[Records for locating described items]
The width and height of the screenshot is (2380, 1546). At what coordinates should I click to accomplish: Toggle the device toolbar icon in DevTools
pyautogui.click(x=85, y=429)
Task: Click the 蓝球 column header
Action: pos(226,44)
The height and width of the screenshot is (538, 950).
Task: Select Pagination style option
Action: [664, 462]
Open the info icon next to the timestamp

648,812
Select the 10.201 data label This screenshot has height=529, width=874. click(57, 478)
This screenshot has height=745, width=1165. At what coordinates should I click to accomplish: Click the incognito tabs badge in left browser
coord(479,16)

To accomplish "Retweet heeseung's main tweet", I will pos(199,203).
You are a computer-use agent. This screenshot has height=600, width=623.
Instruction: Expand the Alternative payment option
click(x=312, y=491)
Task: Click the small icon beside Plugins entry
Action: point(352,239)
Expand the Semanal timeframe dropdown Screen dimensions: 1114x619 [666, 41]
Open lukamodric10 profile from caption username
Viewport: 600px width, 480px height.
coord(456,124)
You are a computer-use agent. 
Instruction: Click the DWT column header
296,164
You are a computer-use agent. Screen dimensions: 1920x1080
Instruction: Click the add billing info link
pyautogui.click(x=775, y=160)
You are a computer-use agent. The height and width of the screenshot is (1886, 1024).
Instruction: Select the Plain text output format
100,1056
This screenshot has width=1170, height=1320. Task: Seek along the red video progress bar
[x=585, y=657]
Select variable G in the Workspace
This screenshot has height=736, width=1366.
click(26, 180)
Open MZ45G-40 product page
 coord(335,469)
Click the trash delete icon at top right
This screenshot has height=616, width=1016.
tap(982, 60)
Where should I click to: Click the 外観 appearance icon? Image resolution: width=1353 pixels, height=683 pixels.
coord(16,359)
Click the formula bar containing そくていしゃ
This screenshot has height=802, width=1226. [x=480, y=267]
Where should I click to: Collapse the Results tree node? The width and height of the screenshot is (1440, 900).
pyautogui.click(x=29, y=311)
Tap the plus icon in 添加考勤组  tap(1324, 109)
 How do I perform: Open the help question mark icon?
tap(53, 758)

→ TASK GOAL
Copy everything from the line containing "I will pos(199,203)." down to the line containing "This screenshot has height=802, width=1226.", replacing "Instruction" with "Directive" and changing nothing else.

→ ANSWER TO THE PROBLEM
To accomplish "Retweet heeseung's main tweet", I will pos(199,203).
You are a computer-use agent. This screenshot has height=600, width=623.
Directive: Expand the Alternative payment option
click(x=312, y=491)
Task: Click the small icon beside Plugins entry
Action: point(352,239)
Expand the Semanal timeframe dropdown Screen dimensions: 1114x619 [666, 41]
Open lukamodric10 profile from caption username
Viewport: 600px width, 480px height.
coord(456,124)
You are a computer-use agent. 
Directive: Click the DWT column header
296,164
You are a computer-use agent. Screen dimensions: 1920x1080
Directive: Click the add billing info link
pyautogui.click(x=775, y=160)
You are a computer-use agent. The height and width of the screenshot is (1886, 1024).
Directive: Select the Plain text output format
100,1056
This screenshot has width=1170, height=1320. Task: Seek along the red video progress bar
[x=585, y=657]
Select variable G in the Workspace
This screenshot has height=736, width=1366.
click(26, 180)
Open MZ45G-40 product page
 coord(335,469)
Click the trash delete icon at top right
This screenshot has height=616, width=1016.
tap(982, 60)
Where should I click to: Click the 外観 appearance icon? Image resolution: width=1353 pixels, height=683 pixels.
coord(16,359)
Click the formula bar containing そくていしゃ
This screenshot has height=802, width=1226. [x=480, y=267]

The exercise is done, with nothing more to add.